### Record set
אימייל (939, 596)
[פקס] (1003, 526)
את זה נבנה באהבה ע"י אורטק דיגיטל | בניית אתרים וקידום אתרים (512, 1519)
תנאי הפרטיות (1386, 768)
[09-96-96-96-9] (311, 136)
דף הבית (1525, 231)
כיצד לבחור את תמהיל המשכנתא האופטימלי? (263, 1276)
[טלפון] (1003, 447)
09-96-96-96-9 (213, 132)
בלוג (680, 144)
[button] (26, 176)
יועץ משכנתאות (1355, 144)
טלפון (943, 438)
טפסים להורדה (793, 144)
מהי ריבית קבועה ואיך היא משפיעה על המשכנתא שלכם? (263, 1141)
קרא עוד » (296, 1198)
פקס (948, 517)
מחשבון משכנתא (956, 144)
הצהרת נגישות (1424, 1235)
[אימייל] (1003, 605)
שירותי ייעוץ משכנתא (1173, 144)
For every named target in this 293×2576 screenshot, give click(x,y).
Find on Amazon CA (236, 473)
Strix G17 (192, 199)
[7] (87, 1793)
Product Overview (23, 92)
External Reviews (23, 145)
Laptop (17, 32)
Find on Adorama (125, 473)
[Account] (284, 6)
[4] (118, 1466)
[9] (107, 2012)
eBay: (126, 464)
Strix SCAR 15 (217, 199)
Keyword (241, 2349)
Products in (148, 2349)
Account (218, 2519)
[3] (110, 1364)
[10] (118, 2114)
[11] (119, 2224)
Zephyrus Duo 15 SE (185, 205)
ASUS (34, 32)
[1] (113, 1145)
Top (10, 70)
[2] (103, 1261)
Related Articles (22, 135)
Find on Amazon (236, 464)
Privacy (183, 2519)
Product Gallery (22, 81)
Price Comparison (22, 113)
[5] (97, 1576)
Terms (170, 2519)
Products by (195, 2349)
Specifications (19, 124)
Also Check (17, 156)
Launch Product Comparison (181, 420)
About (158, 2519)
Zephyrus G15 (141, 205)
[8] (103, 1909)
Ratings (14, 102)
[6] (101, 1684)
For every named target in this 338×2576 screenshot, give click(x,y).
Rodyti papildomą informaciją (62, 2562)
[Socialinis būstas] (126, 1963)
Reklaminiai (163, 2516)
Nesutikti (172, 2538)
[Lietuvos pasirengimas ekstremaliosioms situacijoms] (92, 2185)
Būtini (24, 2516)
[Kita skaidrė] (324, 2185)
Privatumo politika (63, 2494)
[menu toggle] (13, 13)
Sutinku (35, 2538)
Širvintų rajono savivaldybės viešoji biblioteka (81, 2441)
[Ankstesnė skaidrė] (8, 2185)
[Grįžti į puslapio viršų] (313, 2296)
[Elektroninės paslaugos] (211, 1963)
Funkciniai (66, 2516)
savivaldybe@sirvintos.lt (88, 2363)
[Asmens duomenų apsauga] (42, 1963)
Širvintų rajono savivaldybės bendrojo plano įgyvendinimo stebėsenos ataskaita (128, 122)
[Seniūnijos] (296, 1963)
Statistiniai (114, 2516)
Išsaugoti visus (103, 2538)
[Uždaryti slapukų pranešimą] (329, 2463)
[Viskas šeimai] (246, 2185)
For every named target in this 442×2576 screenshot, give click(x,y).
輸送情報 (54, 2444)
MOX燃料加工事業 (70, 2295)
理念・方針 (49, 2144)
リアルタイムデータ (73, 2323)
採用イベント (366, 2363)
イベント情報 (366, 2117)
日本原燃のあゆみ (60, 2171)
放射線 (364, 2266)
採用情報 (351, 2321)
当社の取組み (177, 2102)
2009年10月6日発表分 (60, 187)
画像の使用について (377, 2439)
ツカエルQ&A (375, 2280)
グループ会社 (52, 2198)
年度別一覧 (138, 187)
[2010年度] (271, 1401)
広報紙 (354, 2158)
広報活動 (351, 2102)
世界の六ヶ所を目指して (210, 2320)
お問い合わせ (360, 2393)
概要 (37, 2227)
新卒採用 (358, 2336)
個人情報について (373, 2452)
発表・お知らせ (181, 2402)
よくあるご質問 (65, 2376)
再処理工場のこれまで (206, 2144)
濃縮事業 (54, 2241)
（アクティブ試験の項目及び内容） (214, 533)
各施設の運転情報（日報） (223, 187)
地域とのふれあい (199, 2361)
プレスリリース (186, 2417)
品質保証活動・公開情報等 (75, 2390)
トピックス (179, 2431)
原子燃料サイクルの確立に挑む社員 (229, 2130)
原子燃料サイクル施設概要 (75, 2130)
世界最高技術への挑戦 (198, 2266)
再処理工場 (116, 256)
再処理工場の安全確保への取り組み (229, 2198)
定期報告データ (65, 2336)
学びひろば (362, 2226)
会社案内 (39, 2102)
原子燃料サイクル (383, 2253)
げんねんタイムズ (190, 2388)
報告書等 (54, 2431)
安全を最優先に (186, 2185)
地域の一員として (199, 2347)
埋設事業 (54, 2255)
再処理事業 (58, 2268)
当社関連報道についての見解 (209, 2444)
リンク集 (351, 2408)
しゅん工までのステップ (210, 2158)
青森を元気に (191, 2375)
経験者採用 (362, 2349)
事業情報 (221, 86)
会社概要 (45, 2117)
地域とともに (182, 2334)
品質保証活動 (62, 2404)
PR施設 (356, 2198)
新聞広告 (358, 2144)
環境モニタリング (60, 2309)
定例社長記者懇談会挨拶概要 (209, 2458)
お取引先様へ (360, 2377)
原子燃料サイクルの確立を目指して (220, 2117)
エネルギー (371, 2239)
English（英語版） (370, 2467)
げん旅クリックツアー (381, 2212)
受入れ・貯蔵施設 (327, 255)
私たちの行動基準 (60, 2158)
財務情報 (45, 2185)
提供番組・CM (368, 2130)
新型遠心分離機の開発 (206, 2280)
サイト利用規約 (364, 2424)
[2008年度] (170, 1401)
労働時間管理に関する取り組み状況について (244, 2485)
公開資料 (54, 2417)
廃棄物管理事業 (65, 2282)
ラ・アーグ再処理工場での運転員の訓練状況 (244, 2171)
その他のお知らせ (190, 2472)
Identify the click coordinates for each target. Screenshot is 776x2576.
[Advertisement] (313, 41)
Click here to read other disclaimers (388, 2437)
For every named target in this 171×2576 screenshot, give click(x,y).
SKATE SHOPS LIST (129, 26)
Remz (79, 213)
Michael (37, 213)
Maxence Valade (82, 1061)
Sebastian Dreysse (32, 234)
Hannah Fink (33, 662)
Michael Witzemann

### Assignment
With the line containing "ラ・アーグ再処理工場での運転員の訓練状況 (244, 2171)" as the start and the last line of the entries as the end, print that whole span exactly.

### Result of the task
ラ・アーグ再処理工場での運転員の訓練状況 (244, 2171)
その他のお知らせ (190, 2472)
Identify the click coordinates for each target. Screenshot is 776x2576.
[Advertisement] (313, 41)
Click here to read other disclaimers (388, 2437)
For every named target in this 171×2576 screenshot, give click(x,y).
SKATE SHOPS LIST (129, 26)
Remz (79, 213)
Michael (37, 213)
Maxence Valade (82, 1061)
Sebastian Dreysse (32, 234)
Hannah Fink (33, 662)
Michael Witzemann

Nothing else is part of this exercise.